Working data
• • • • •
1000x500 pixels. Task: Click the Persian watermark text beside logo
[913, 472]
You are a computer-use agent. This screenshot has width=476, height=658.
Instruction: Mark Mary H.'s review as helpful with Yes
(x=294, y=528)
• • • • •
Task item
Only the lines from the one containing "Instruction: Mark Mary" through the end of the listing belong in the response, each reproduced exactly.

Reply
Instruction: Mark Mary H.'s review as helpful with Yes
(x=294, y=528)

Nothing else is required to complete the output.